The trick is to find a balance between a realistic impression of driving, which includes sufficient visual cues of speed and acceleration/deceleration, while limiting these visual cues as much as possible. So, there have to be visual acceleration cues but they must not be larger than needed. If the cues are too strong, SSS symptoms will increase because of a larger mismatch, but if they are too weak, the experience of driving may suffer.
There are many situations where 180 degrees of vision (with 3 displays for rendering) is not really required. In tests of fitness to drive with older subjects, it may be considered to only use a single monitor. If you don’t need to look into side streets for traffic, that would be an acceptable solution, although speed perception benefits strongly from a wider field of view. In a single-monitor solution with a horizontal field of view of, say, 70 degrees, peripheral vision is lacking, and peripheral vision contains both strong visual cues for speed and for accelerations. So this will reduce the risk of SSS symptoms. A similar way to reduce the strength of visual acceleration cues is by lowering the brightness of the left and the right monitors, because this will reduce the strength of visual peripheral cues.
Display size probably affects the strength of visual acceleration cues as well, so from that perspective, larger displays also result in a higher risk of SSS symptoms.
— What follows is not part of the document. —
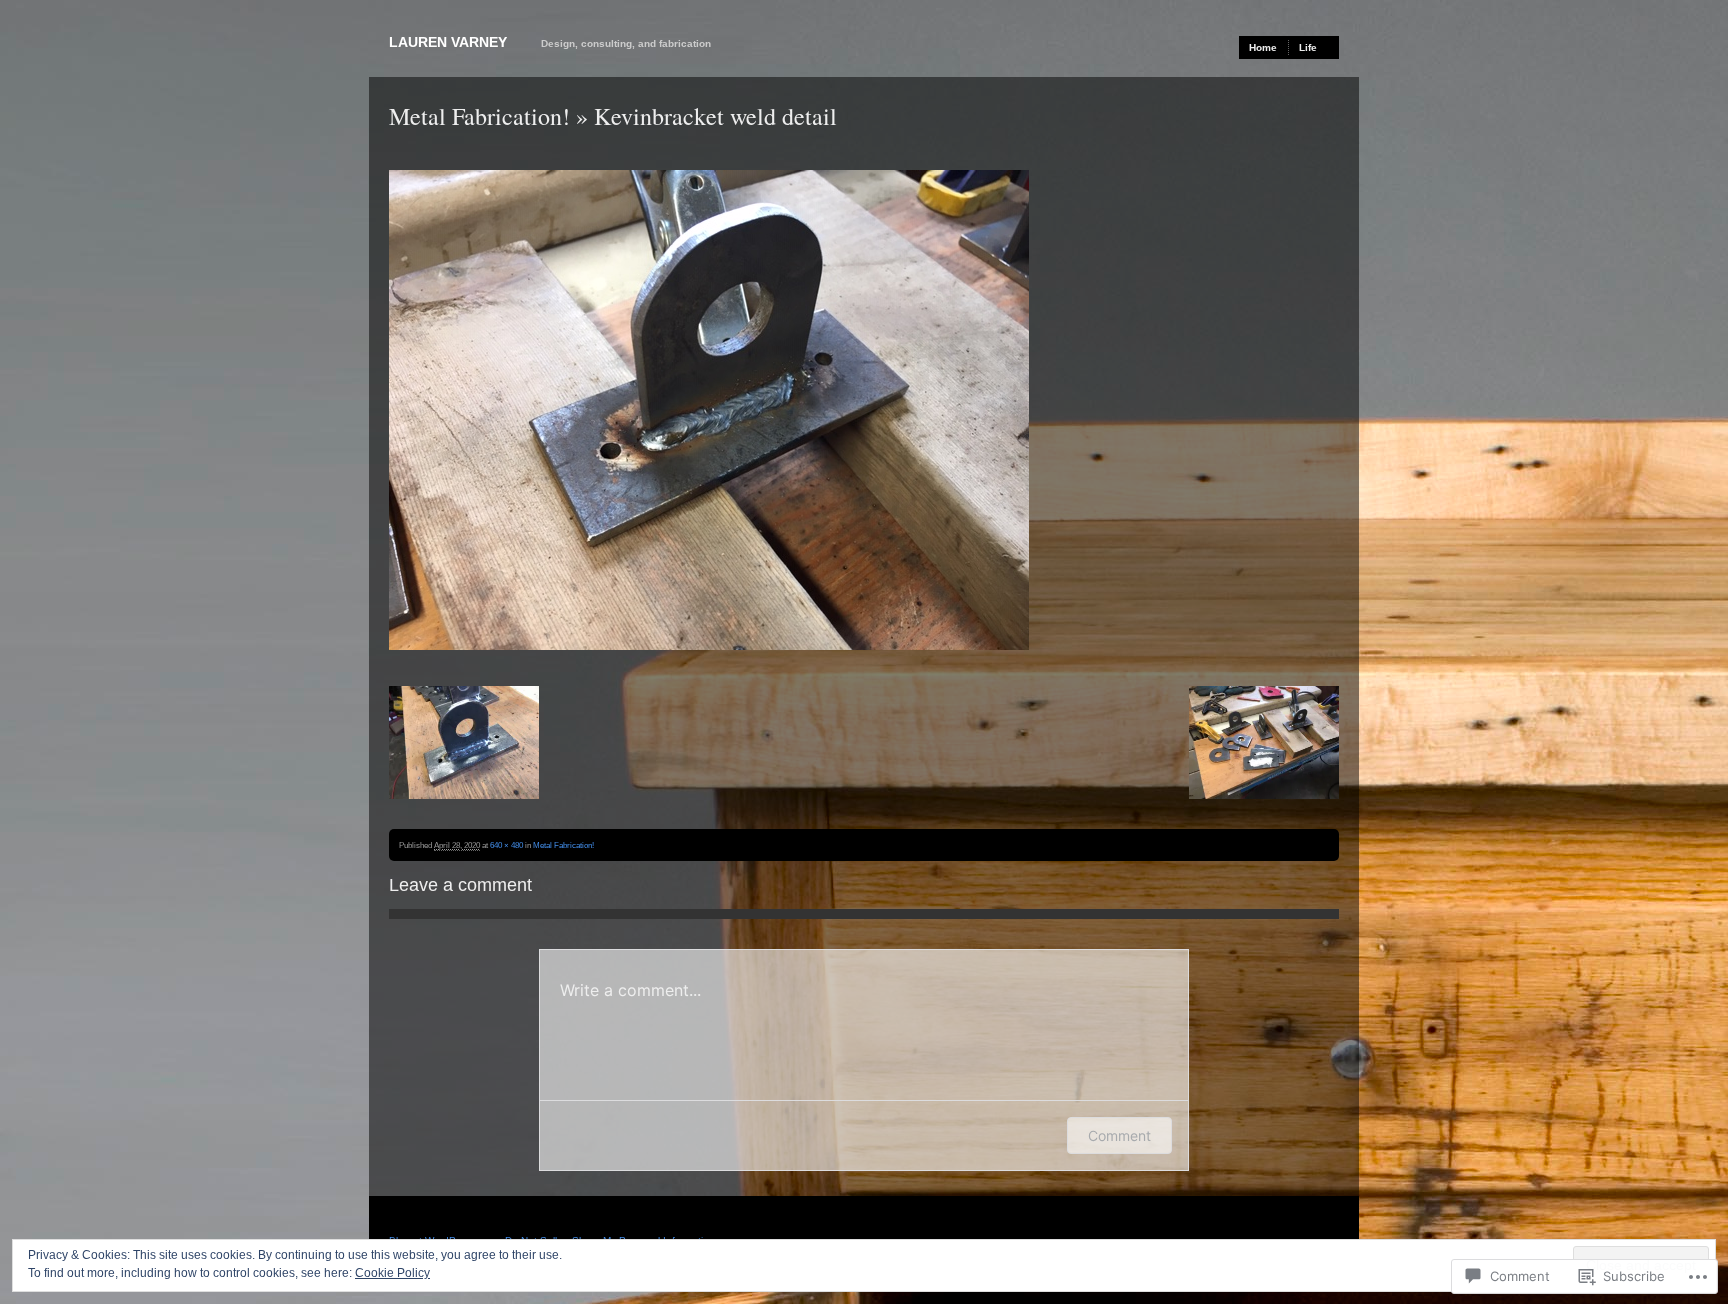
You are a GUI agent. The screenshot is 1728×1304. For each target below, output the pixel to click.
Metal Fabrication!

Visual complexity and detail has similar effects: don’t make the scenes too complex because that increases the strength of visual cues.
With the graphics boards and computers becoming better and cheaper, people expect high quality graphics with surround views of over 180 degrees horizontal field of view (FOV), preferably on large displays or projections. They argue that a racing game also has high quality graphics so they expect the same of driving simulators. But a racing game normally uses a limited field of view on one display, so simulator sickness is much less of an issue in games. But even so, with graphics becoming more realistic and the images more detailed, even in one-display games, the visual motion and acceleration cues become strong enough to induce SSS symptoms in those games.
With driving simulators with over 180 degrees horizontal FOV, the risk of symptoms is much higher, and explicit measures must be taken to reduce the risk of simulator sickness.